Em todos os momentos da História, seja na Antiguidade, na Idade Média, ou no nosso tempo, são as mesmas paixões e os mesmos desígnios que inspiram os humanos. Entender a História é entender melhor a natureza humana.

02 setembro 2015

O Rei do Monte Brasil




Através do régulo Gungunhana, detentor do vastíssimo império de Gaza, no atual território de Moçambique, entramos em contacto com a cultura africana que resistia à colonização, uma cultura que se nos afigura cruel e sanguinária. Porém, o domínio branco esteve longe de apaziguar tais costumes, ou de dar um exemplo de civilidade, pois também ele se revelou na violência gratuita, com doses insuportáveis de arrogância, gerando a colossal revolta que se conhece.

O romance de Ana Cristina Silva dá-nos a perspetiva africana, pela voz de Gungunhana, mas também da portuguesa colonizadora, através do oficial de cavalaria Mouzinho de Albuquerque, o captor do régulo. Gungunhana acaba por ser trazido para Lisboa como um troféu. Ele, sete das suas mulheres e mais alguns parentes, incluindo um filho, são exibidos como animais de zoo à ignorante sociedade portuguesa de finais do século XIX. Segue-se o exílio nos Açores.

Mouzinho de Albuquerque consegue subjugar as tribos à administração colonial portuguesa e é aclamado pela imprensa como um herói da pátria, mas, nos corredores do Paço, criticam-se os seus métodos, ao mesmo tempo que o governo se revela indiferente em relação aos seus planos para África. Sentindo-se incompreendido e inútil, a que se junta uma paixão secreta pela rainha D. Amélia, Mouzinho de Albuquerque acaba por se suicidar.

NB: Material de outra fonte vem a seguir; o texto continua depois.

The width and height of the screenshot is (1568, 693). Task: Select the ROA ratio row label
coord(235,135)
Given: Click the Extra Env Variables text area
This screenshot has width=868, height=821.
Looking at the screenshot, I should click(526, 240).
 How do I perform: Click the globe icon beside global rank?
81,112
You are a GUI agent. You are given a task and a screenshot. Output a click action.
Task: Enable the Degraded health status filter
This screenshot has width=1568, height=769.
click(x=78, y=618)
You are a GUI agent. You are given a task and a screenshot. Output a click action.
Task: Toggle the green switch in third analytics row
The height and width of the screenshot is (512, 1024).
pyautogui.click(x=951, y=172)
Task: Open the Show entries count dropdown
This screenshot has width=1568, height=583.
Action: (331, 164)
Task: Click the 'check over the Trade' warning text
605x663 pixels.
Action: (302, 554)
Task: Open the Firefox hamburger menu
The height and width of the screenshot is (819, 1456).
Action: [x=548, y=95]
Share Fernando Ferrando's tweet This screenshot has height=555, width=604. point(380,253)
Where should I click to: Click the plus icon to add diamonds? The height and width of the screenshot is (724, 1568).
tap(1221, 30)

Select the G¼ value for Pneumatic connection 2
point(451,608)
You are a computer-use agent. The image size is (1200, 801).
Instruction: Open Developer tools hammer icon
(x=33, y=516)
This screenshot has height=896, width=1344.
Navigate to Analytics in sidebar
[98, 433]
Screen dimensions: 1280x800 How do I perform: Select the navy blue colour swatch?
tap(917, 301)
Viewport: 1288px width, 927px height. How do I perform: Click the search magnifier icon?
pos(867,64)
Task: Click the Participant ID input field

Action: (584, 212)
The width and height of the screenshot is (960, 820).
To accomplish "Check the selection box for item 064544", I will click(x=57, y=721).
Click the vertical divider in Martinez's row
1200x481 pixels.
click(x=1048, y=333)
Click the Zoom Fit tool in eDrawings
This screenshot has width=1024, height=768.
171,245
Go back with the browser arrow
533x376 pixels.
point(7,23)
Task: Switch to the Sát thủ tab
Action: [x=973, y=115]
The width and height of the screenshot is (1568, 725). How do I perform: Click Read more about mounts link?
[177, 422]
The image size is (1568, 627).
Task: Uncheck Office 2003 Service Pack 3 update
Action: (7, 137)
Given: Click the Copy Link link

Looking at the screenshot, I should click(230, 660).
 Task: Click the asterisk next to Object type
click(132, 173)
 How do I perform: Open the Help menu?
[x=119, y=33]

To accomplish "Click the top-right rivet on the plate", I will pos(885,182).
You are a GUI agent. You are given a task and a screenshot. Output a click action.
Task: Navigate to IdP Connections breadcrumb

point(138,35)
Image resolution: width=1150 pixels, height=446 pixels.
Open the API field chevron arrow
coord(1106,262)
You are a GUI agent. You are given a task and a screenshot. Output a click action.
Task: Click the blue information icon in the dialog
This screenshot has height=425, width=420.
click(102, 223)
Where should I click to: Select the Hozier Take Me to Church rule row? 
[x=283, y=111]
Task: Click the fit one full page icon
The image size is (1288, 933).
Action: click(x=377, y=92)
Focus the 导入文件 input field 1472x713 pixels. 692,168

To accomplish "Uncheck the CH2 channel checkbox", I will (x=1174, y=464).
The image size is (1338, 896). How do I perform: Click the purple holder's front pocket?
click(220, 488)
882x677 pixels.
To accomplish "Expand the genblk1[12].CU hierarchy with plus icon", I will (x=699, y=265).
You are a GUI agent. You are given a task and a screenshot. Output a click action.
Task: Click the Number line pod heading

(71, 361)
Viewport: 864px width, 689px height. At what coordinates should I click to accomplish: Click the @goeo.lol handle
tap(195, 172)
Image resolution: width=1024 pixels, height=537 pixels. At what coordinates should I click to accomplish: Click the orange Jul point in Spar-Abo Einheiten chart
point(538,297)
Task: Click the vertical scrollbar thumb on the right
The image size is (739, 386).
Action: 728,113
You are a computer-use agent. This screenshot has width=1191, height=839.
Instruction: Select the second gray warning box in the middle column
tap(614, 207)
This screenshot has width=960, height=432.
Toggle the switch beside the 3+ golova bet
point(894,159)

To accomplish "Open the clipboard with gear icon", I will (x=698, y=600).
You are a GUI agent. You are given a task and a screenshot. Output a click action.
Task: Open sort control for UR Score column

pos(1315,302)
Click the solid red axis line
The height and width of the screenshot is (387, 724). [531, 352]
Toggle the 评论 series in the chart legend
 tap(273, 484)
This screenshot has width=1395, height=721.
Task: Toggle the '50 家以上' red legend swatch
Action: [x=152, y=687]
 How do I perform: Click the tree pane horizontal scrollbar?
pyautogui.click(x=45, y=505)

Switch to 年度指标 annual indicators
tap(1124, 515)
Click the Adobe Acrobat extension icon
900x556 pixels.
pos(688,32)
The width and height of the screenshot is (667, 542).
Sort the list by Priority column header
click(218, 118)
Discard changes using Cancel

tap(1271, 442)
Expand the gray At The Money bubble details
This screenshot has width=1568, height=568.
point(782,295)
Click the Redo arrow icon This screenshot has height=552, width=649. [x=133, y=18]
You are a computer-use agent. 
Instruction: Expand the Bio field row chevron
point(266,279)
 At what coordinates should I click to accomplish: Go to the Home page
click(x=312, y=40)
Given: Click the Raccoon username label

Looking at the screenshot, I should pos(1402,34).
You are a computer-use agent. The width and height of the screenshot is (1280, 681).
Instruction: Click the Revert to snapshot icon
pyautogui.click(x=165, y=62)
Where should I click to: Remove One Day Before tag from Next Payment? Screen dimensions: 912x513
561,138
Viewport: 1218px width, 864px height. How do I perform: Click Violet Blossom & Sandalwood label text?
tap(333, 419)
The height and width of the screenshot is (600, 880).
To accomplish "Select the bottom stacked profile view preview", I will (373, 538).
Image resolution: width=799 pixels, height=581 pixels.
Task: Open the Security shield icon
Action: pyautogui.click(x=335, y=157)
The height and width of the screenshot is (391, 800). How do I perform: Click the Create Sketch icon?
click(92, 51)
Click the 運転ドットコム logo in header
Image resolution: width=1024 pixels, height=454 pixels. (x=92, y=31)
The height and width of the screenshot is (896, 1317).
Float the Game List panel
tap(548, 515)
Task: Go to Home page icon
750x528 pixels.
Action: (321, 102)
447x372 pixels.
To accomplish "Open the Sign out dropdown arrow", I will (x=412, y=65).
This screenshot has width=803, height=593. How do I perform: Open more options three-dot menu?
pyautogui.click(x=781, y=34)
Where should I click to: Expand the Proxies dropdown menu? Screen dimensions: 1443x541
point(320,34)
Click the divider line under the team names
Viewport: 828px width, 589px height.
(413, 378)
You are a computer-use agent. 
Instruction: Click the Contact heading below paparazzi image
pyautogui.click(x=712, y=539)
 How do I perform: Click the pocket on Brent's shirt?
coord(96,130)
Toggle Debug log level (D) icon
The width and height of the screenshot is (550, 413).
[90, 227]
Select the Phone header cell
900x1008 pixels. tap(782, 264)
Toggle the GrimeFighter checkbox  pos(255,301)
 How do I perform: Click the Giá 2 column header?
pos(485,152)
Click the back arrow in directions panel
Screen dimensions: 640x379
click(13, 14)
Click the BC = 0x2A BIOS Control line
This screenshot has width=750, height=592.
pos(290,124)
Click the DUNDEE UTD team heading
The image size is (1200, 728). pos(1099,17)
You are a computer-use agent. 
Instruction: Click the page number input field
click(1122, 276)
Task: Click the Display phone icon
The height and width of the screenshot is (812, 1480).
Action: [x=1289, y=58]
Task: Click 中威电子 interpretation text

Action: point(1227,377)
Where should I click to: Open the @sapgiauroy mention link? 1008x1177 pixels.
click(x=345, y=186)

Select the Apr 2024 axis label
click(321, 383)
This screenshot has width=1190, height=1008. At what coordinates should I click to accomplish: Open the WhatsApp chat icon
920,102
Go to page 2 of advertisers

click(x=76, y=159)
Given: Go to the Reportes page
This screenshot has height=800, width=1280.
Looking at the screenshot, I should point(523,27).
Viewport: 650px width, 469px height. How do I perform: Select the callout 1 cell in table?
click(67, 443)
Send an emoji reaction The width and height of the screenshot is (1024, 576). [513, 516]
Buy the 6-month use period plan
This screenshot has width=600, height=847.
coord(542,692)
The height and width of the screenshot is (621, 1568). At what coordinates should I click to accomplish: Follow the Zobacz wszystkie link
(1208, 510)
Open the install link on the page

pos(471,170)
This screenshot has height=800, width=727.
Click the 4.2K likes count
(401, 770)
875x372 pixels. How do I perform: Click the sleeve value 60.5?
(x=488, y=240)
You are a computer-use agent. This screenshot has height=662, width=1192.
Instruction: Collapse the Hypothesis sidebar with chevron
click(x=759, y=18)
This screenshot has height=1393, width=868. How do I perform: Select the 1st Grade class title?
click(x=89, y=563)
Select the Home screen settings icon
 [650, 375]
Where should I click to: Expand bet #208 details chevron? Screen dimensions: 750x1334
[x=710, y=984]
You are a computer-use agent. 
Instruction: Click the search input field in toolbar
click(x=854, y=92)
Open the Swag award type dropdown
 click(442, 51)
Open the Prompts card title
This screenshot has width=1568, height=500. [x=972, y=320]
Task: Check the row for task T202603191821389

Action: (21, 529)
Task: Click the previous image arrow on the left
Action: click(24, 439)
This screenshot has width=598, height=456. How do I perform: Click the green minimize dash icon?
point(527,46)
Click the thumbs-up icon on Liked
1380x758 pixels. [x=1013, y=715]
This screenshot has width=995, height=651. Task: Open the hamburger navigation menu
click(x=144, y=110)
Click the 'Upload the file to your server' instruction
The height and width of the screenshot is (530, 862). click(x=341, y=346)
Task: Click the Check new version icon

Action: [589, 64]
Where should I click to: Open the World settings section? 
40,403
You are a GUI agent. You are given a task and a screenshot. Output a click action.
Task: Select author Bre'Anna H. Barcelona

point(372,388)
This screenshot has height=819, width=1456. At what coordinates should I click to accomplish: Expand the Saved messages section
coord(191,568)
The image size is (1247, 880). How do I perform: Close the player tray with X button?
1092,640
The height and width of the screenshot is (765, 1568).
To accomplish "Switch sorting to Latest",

A notícia da sua morte é recebida com algum regozijo por Gungunhana, no seu exílio no Monte Brasil, uma floresta da ilha Terceira onde ele se refugia e se entretém a caçar coelhos, por ser um local que lhe lembra a sua terra-natal. O antigo régulo nunca mais pisará terras africanas, morrendo amargurado.

As reflexões perante a evidência da morte, tanto do régulo africano, como do seu captor, são o ponto de partida para este romance escrito a duas vozes. A autora apresenta-nos as duas versões sem tomar partido nem deixar transparecer um julgamento ou uma opinião que seja, o que muito apreciei. Põe igualmente em evidência a amargura do fim, qualquer fim, mesmo o daqueles que, em algum momento da sua vida, conheceram a glória.